> _ABOUT THIS EXERCISE_
The required result is a copy of each line below in which "Open" appears.

> _DATA EXCERPTS_
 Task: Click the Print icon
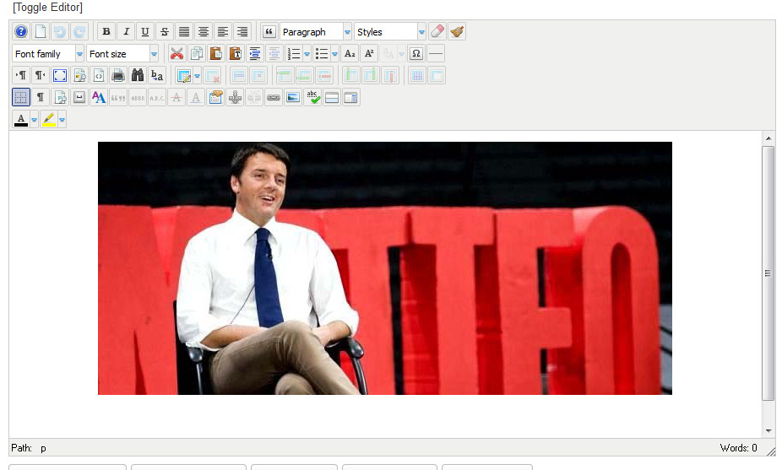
...
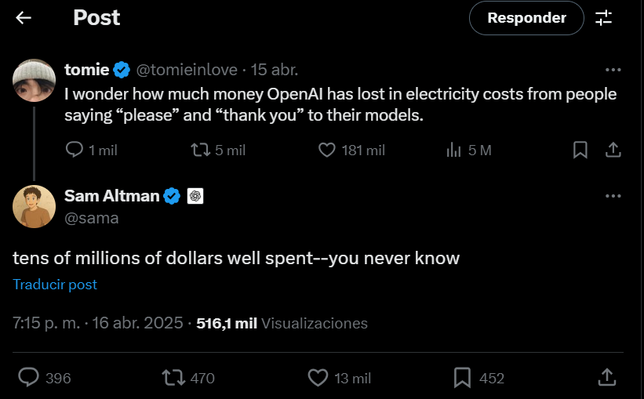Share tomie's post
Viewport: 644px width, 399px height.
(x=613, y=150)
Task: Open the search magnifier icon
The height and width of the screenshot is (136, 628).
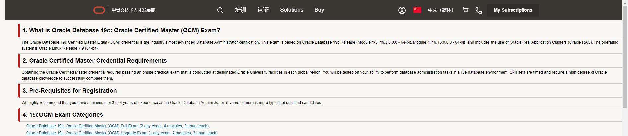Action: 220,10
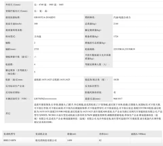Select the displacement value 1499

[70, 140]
---
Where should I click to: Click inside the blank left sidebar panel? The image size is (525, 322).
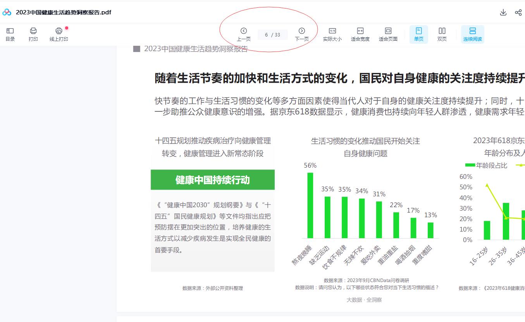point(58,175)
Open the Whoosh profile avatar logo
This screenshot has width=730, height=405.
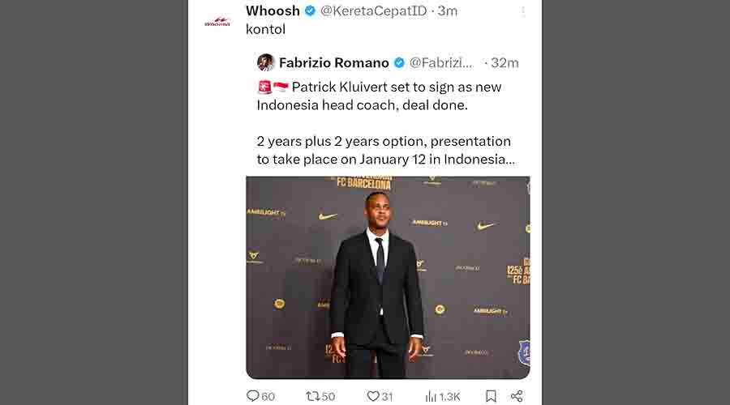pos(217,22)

> _OUTPUT FOR THIS EXERCISE_
Task: Open the search magnifier icon
Open the Whoosh profile avatar logo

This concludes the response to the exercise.